NOTIFÍQUESE Y CÚMPLASE CAMILO TARQUINO GALLEGO JORGE MAURICIO BURGOS RUIZ ELSY DEL PILAR CUELLO CALDERÓN GUSTAVO JOSÉ GNECCO MENDOZA LUIS GABRIEL MIRANDA BUELVAS CARLOS ERNESTO MOLINA MONSALVE FRANCISCO JAVIER RICAURTE GÓMEZ ACLARACIÓN DE VOTO DEL MAGISTRADO GUSTAVO JOSÉ GNECCO MENDOZA Aunque comparto la decisión adoptada, debo aclarar que en mi opinión la acción de tutela no procede contra providencias judiciales, en virtud de los principios de autonomía e independencia de los jueces, columna vertebral de todo Estado de Derecho, tal como durante mucho tiempo y de manera pacífica y reiterada lo consideró esta Sala de la Corte Suprema de Justicia, con apoyo en varios argumentos jurídicos sólidos que mantienen plena vigencia. Para no abundar en esas serias razones, suficientemente conocidas y que ahora no son compartidas por la mayoría, estimo suficiente remitirme a lo que argumentó la Sala en fallo del 29 de octubre de 1998: “Conforme lo ha dicho en múltiples ocasiones esta Sala de la Corte Suprema de Justicia, la declaración de inconstitucionalidad de los artículos 11, 12 y 40 del Decreto 2591 de 1991, en los cuales se permitía el ejerci​cio de la acción de tutela contra providencias judiciales, retiró de nuestro ordenamiento jurídico el único aparente fundamento que existía para la procedencia de dicha acción contra cualquier providencia que en desarrollo de un proceso o actuación judicial se profiera.

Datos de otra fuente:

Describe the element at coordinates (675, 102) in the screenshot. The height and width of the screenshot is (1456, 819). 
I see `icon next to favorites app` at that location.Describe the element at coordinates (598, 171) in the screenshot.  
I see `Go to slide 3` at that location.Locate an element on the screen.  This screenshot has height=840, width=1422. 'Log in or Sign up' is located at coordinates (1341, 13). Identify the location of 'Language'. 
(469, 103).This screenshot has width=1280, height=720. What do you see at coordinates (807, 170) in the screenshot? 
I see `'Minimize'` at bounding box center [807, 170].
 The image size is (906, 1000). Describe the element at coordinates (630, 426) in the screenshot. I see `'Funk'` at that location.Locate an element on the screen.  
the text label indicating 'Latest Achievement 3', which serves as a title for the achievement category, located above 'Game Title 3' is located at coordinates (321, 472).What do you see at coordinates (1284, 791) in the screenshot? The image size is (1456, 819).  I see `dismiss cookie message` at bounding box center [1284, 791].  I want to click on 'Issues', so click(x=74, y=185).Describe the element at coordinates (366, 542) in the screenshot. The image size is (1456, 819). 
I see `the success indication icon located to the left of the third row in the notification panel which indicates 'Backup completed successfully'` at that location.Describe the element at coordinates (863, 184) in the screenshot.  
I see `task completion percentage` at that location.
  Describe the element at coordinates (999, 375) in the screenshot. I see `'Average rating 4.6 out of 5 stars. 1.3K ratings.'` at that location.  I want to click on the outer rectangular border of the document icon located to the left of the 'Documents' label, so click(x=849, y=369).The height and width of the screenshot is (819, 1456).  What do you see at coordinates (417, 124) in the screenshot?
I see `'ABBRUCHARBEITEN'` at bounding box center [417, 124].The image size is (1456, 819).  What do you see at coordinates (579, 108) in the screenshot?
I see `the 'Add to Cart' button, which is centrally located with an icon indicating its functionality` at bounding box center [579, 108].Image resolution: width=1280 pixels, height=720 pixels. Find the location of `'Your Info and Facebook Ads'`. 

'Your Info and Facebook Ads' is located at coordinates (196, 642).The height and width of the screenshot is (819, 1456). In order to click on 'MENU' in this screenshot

“Como la misma Constitución Nacional establece en su artículo 243 que los fallos que la Corte Constitucional dicta en ejercicio del control jurisdiccio​nal "hacen tránsito a cosa juzgada constitucional", disponiendo igualmente que "ninguna autoridad podrá reproducir el contenido material del acto jurídico declara​do inexequible por razones de fondo, mientras subsistan en la Carta las disposiciones que sirvieron para hacer la confrontación entre la norma ordinaria y la Constitución", se cae de su peso, o por lo menos así lo considera esta Sala de la Corte Suprema de Justicia, que mientras no sean modificados los artículos 1º, 228, 229 y 230 de la Consti​tución en vigor, no es posible "reproducir el contenido material del acto jurídico declarado inexequible por razones de fondo", vale decir, el contenido material de los artículos 11, 12 y 40 del Decreto 2591 de 1991, ni tampoco soslayar el efecto de cosa juzgada constitucional del fallo de la Corte Constitucional mediante el expediente de calificar la sentencia o la providencia judicial que le pone fin al proceso, de ser algo distinto a lo que por su naturaleza, forma y contenido son dichas actuaciones judiciales.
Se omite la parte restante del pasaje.